Dalio is an avid outdoorsman, and enjoys both hunting and fishing. He has hunted cape buffalo, grouse, elk, and warthog.[80] He is especially fond of bow-hunting, which is his weapon of choice when hunting.[92][80]

Published works

How the Economic Machine Works; A Template for Understanding What is Happening Now is Dalio's first book, published in 2007.[93] In it, he describes the economy as a machine. His stated aim for the book was to explain how the economic machine works, as he saw many people did not understand. By defining money properly as credit instead of aggregates (currency plus M1, M2 money supply etc.), the total amount of debt in the U.S. is $50 trillion, whereas the total amount of money is $3 trillion. Dalio explains the government "prints" money and uses it to combat some of the consequences of contracting credit. This is reflected in money growing at an extremely fast rate at the same time as credit and real economic activity contracts. Dalio argues that if the money printing occurs on a large enough level, it devalues the currency, decreases interest rates and drives investors from financial assets to inflation hedge assets.[93]

Principles: Life & Work is Dalio's second book, published in 2017 by Simon and Schuster.[94] It was a New York Times #1 bestseller and Amazon's #1 business book of 2017.[95] The catalyst for the book was a frank memo from his top lieutenants in 1993 about his interpersonal performance as a manager at Bridgewater Associates. Following the harsh but realistic critique, Dalio began to develop a unique company culture based on principles and unadorned feedback. He originally published a shorter version of Principles online in 2011, which received over three million downloads. He has announced that he will write a second volume, Principles: Economics & Investing.[96] Dalio has said that he could continue improving his returns by solidifying recurring lessons into "principles".[24]

Principles for Navigating Big Debt Crises is Dalio's third book, published in 2018.[97] In it, he provides a substructure for interpreting the mechanics of large debt plights. Dalio sets out six stages, from the roots of the crisis to its rectification. He analyzes 48 historical examples of debt crises when real GDP growth fell by 3% or more, in various historical economies, including developed and prosperous countries as well as emerging economies. Dalio categorizes big debt crises into two types—deflationary and inflationary—and provides historical and economic contexts for both, as well as lessons that can be learned from them.[94] The first type of debt crisis is deflationary. Dalio says that deflationary debt rotations generally happen when the majority of debt is denominated in a country’s own currency. An example of a country with this type of issue is Japan. The second type of scenario is inflationary. Inflationary debt cycles occur when most debt is denominated in foreign currencies. This situation makes it harder for a country’s policymakers to adjust risk and spread it out, a key step in resolving the crisis. This process often necessitates a need to recapitalize systemically important institutions, such as large banks.[94]

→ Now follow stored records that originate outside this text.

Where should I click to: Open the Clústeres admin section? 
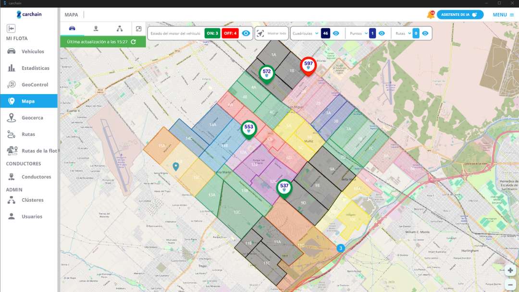click(30, 200)
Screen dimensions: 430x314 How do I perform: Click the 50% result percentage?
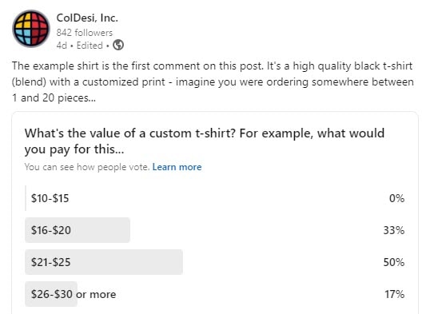coord(394,262)
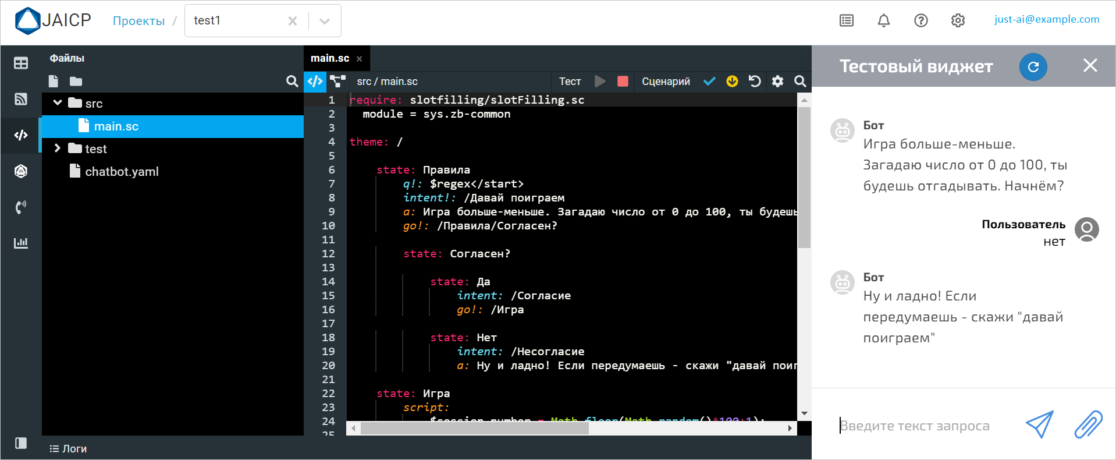Collapse the src folder

pyautogui.click(x=58, y=103)
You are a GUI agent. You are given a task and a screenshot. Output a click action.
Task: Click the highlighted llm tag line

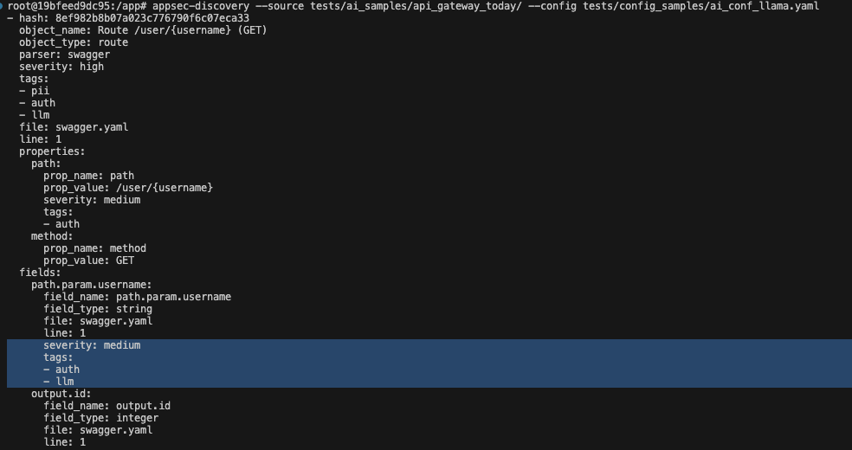(x=59, y=382)
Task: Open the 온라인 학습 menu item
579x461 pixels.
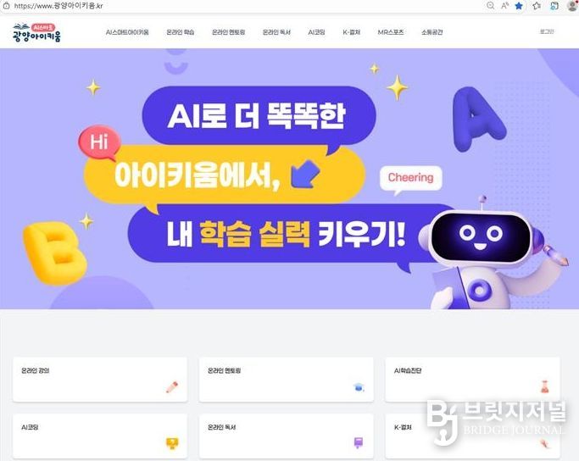Action: 181,32
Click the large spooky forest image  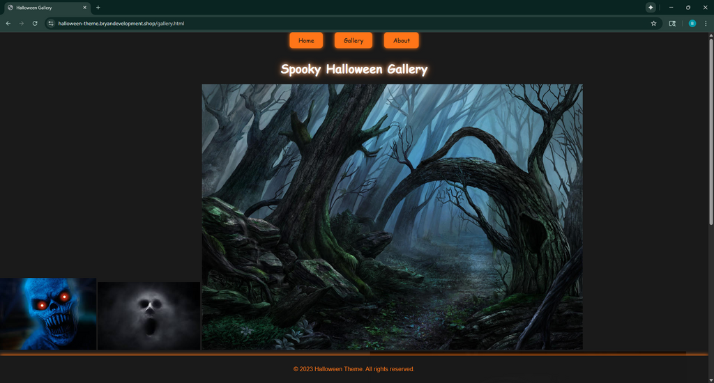coord(392,217)
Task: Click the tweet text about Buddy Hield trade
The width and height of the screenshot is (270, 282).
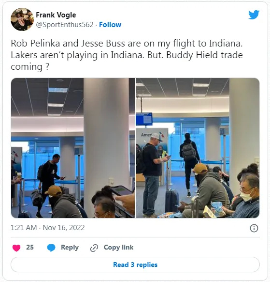Action: [x=127, y=55]
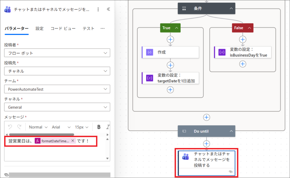
Task: Collapse the panel with double-chevron icon
Action: pyautogui.click(x=108, y=9)
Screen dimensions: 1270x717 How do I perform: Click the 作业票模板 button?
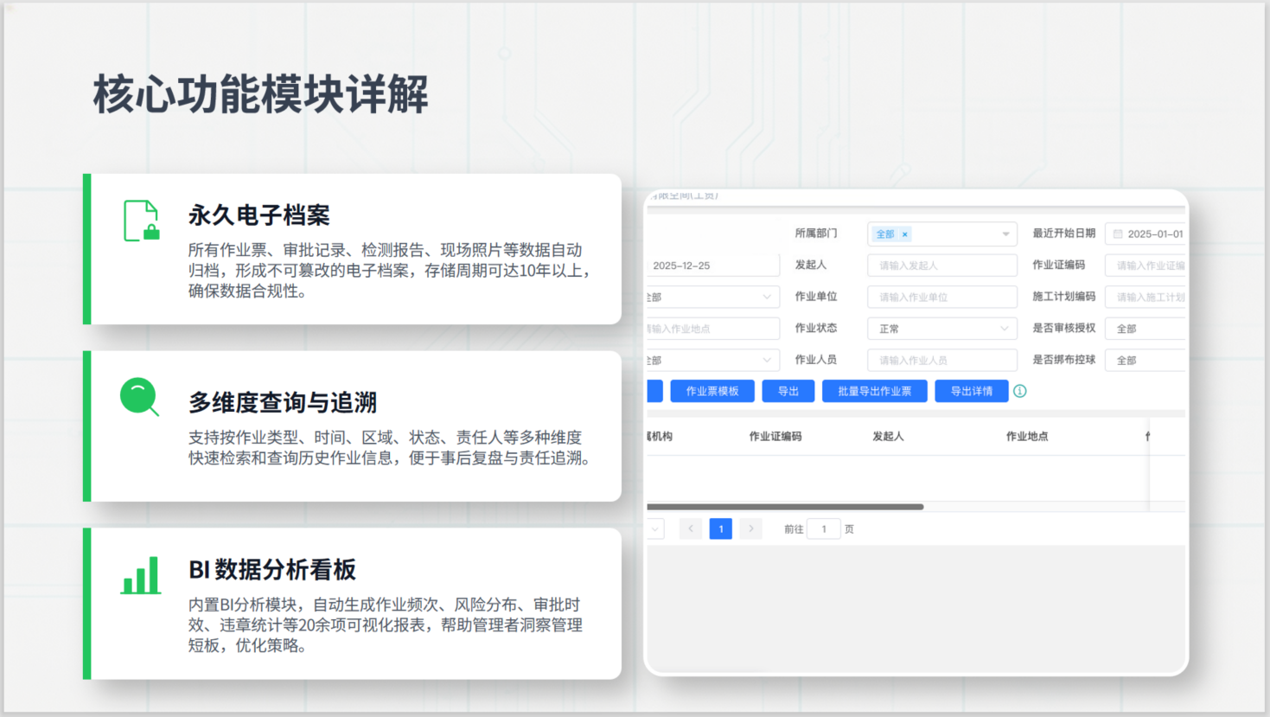click(x=712, y=391)
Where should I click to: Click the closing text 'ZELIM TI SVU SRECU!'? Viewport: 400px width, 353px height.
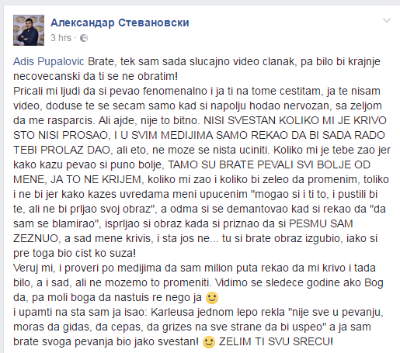[276, 342]
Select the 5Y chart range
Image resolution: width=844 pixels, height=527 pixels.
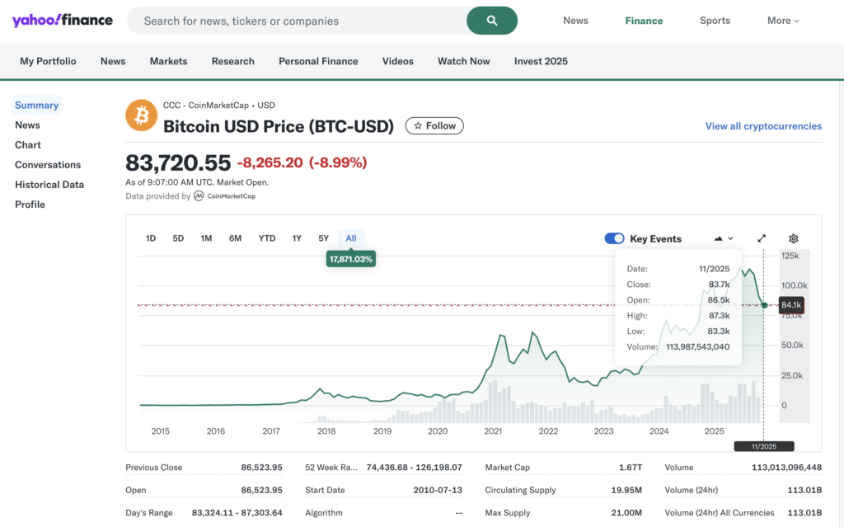(323, 238)
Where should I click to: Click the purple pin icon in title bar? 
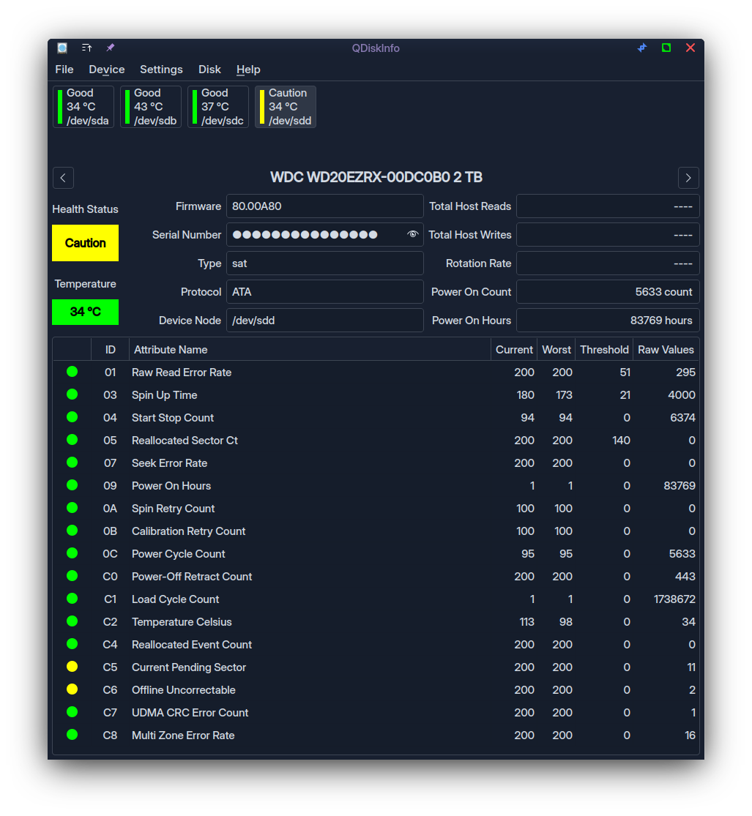pos(111,48)
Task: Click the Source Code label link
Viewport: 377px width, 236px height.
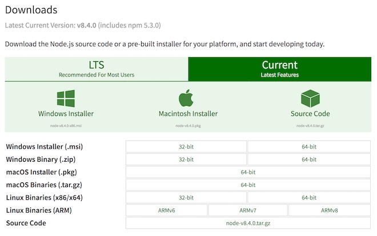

Dalio's newest book, The Changing World Order: Why Nations Succeed and Fail, was published on November 16, 2021.[98]

Awards and honors

In 2012, Dalio received the Golden Plate Award of the American Academy of Achievement presented by Carlyle Group co-founder David Rubenstein, during the International Achievement Summit in Washington, D.C.[99][100][101] CNBC listed Principles among the 13 Best Business Books of 2017.[102] Dalio was called the "Steve Jobs of Investing" by aiCIO Magazine and Wired Magazine.[103]